A Luis Cernuda
A realidade, sim, a realidade,
esse relâmpago do invisível
que em nós revela a solidão de Deus.
É este céu que foge.
É este território adornado pelas borbulhas da morte.
É esta mesa larga à deriva
em que os comensais perduram ataviados pelo prestígio de
não estar.
A cada qual seu copo
para medir o vinho que acaba onde começa a sede.
A cada qual seu prato
para acabar com a fome que se extingue sem que jamais seja
saciada.
E a divisão do pão aos pares:
o milagre ao contrário, a comunhão somente no impossível.
E no meio do amor,
a queda entre um e outro corpo,
algo semelhante ao batimento sombrio de umas asas que
voltam da eternidade,
ao pulso da despedida debaixo da terra.
A realidade, sim, a realidade:
anúncio de encerrado em todas as portas do desejo.
Olga Orozco (n. 17 de Março de 1920, Toay, Argentina – m.
15 de Agosto de 1999, Buenos Aires), versão de HMBF a partir do original
coligido por Marta Ferrari, in Antología – La poesia del signo XX en
Argentina, vol. 7 da colecção La Estafeta del Viento, dirigida por Luis
García Montero e Jesús García Sánchez, Visor Libros, 2010, p. 157.162-163.
Estudou na Faculdade de Filosofia e Letras de Buenos Aires, integrando desde
cedo o grupo surrealista Terceira Vanguarda. Esteve associada à revista Canto
nos anos 40. Foi uma famosa actriz de teatro radiofónico, usando vários pseudónimos
na imprensa escrita onde se dedicou à crítica teatral. Nos anos 70, elaborava
horóscopos e respondia a consultas sentimentais praticando tarot. Amiga de Pizarnik,
de Amelia Biagioni, de Alberto Girri e de Enrique Molina, dedicou-se também à
crítica literária e à tradução. Desde lejos (1946) foi o seu primeiro livro.
3 comentários:
Deixa-te dessas argentinadas, pá. A loira nhó-nhó foi nomeada ao prémio das Correntes! Momento alto da história da poesia tuga! Os autores do abismo devem unir-se em oração para que ela ganhe. Contamos contigo.

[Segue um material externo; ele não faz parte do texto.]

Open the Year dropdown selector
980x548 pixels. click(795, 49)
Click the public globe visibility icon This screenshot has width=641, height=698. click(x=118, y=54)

Ó anónimo não tenho a mínima ideia a que se refere e aqui pespego o meu protestozinho por me ter arruinado o desvelo. Que mal lhe fazem as argentinices? Leu ou não o poema que comentou? Não gosta de louras, é isso? Se procura poemas sem umbigo, que tal dar um à luz para exemplo dos incautos que, como eu e muitos tantos, preferem parir no escuro? Se quer entrar em corridas, porque não se submete às regras aceitando a derrota sem rancores descabidos? Que lhe interessam os prémios as tribos e os juízos de valor se nem o tempo é julgador de si mesmo? Por favor eduque-me, começando talvez por chamar as coisas pelo nome.
Questões fundamentais:
Se quer entrar em corridas, porque não se submete às regras aceitando a derrota sem rancores descabidos? Que lhe interessam os prémios as tribos e os juízos de valor se nem o tempo é julgador de si mesmo?
E pronto.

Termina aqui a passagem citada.